[Saved entries]
* * * * * * * * *
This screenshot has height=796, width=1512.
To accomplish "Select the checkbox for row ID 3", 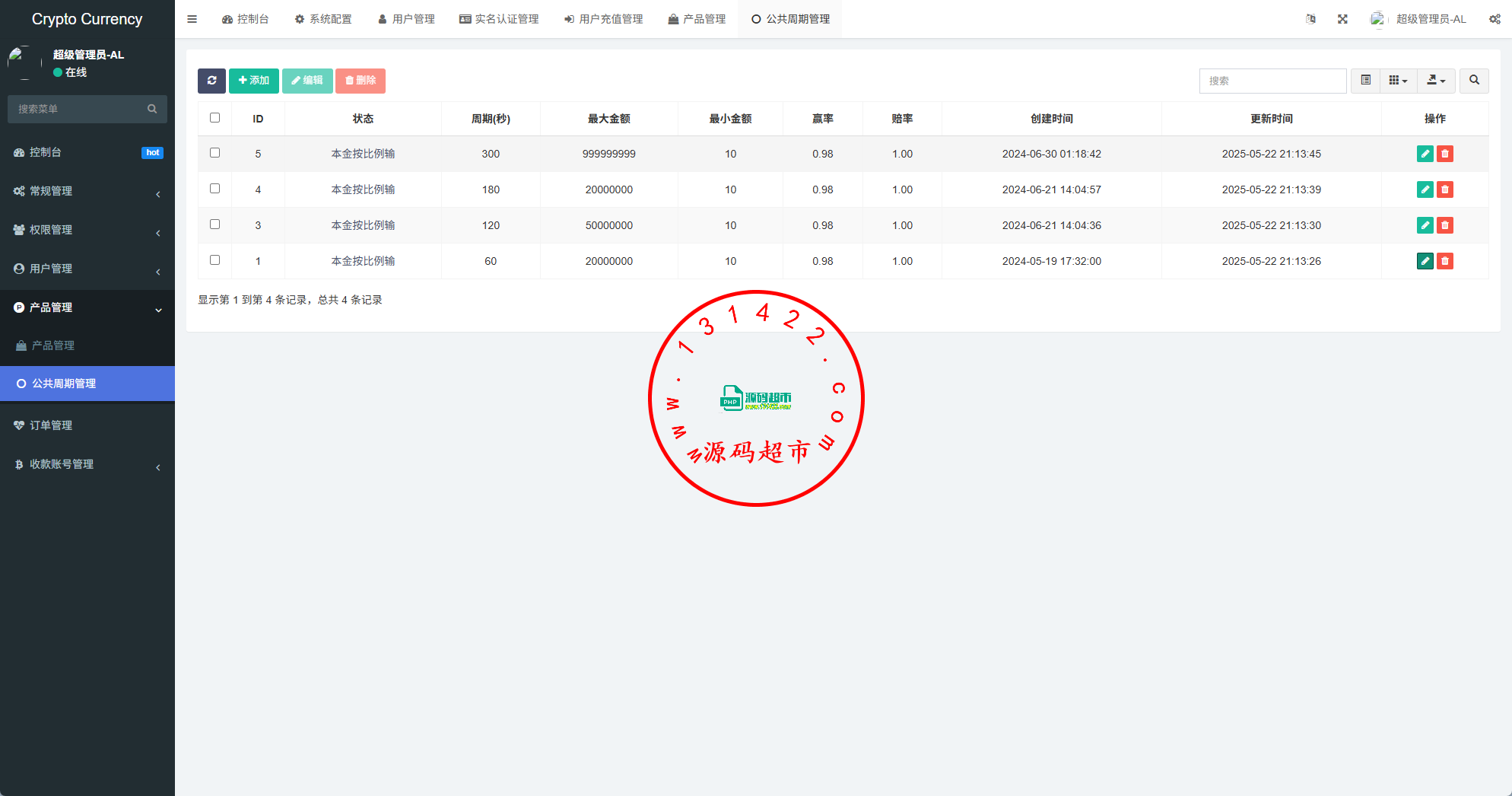I will click(x=214, y=224).
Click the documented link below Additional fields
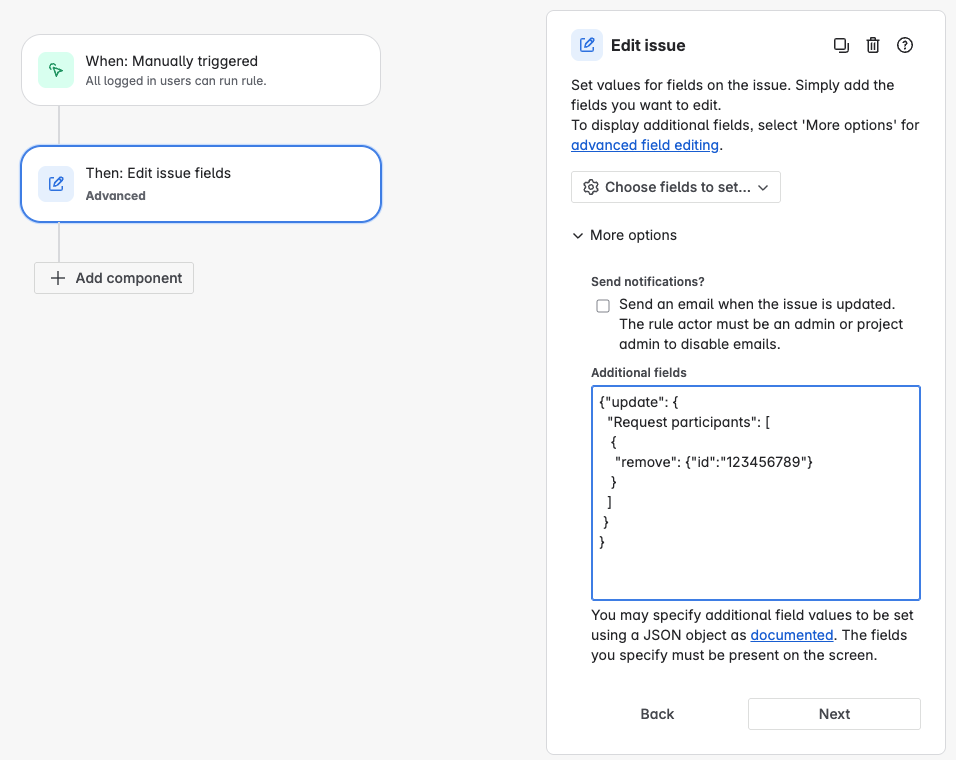The image size is (956, 760). click(x=791, y=635)
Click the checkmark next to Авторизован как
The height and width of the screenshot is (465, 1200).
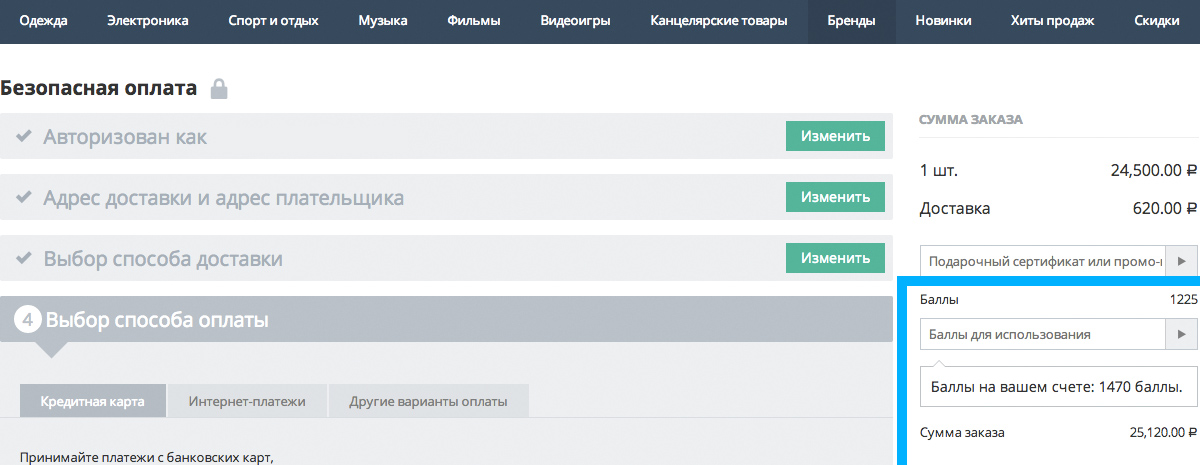23,137
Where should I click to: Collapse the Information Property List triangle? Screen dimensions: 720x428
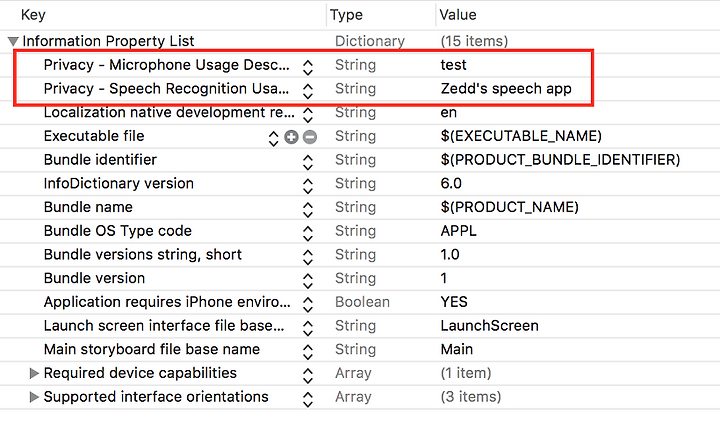pos(13,42)
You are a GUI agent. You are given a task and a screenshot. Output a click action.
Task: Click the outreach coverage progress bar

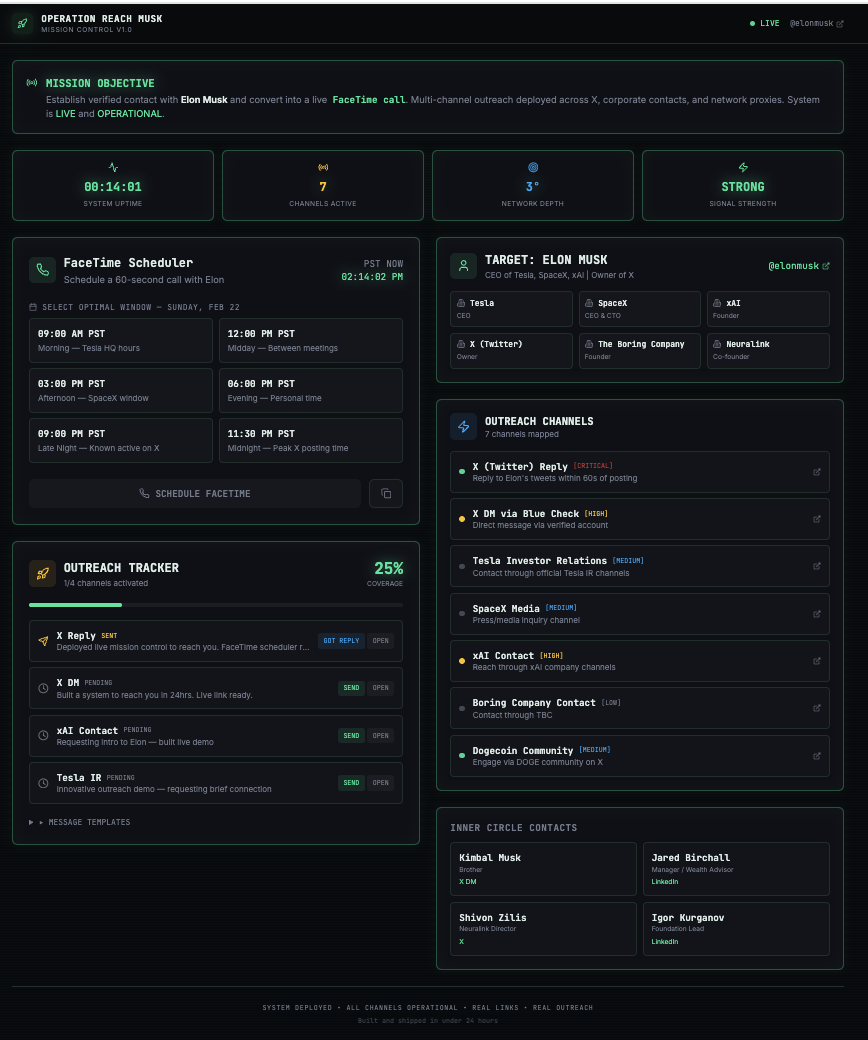[216, 605]
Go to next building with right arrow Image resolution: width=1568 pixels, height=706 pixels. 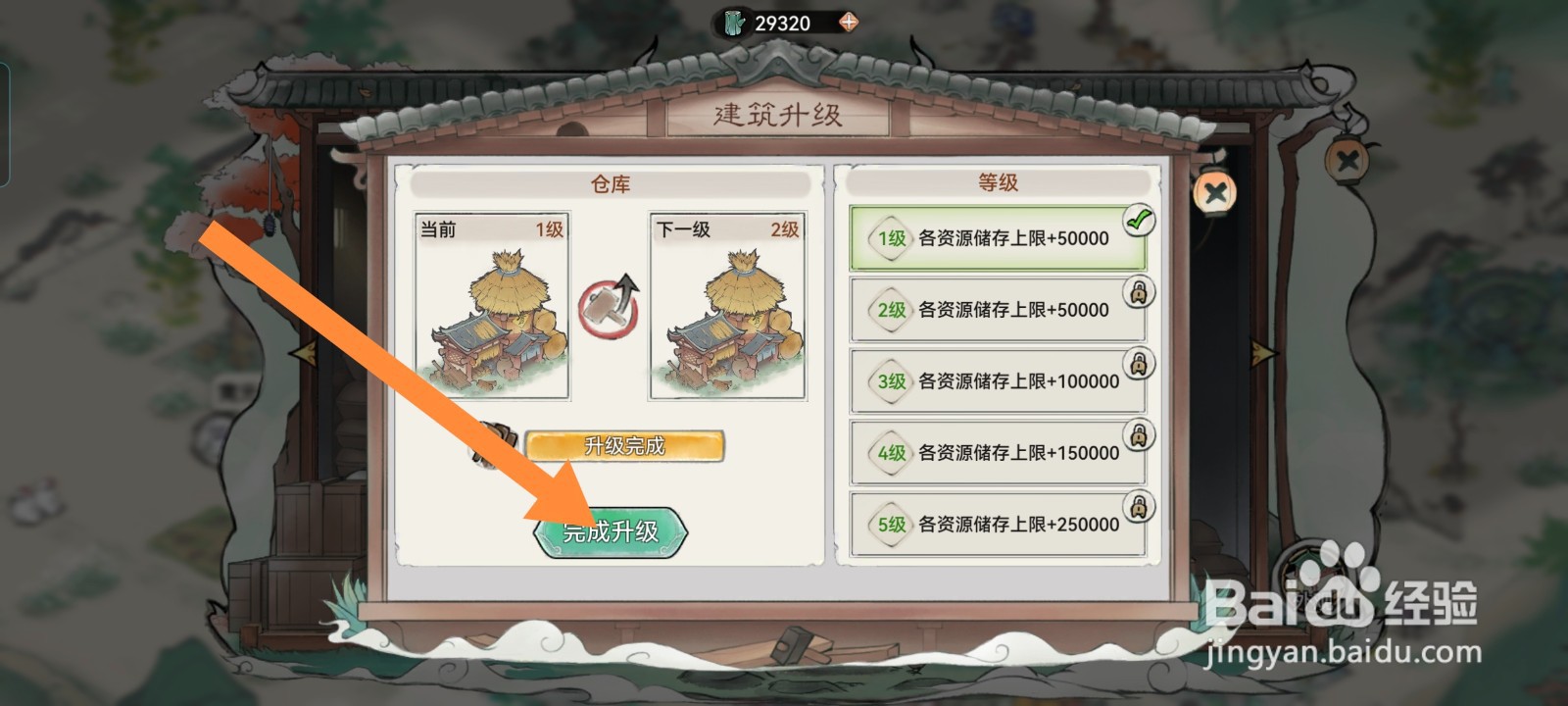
* * * * * * * * *
What needs to be done: Where the line containing "Click the checkmark next to Авторизован как" appears in the data above, begin there and output every line through the last, exactly and without pictures.

Expected answer:
Click the checkmark next to Авторизован как
The height and width of the screenshot is (465, 1200).
23,137
Where should I click to: Collapse the Information Property List triangle? Screen dimensions: 720x428
pos(13,42)
You are a GUI agent. You are given a task and a screenshot. Output a click action.
Task: Click the outreach coverage progress bar

[216, 605]
Go to next building with right arrow Image resolution: width=1568 pixels, height=706 pixels. 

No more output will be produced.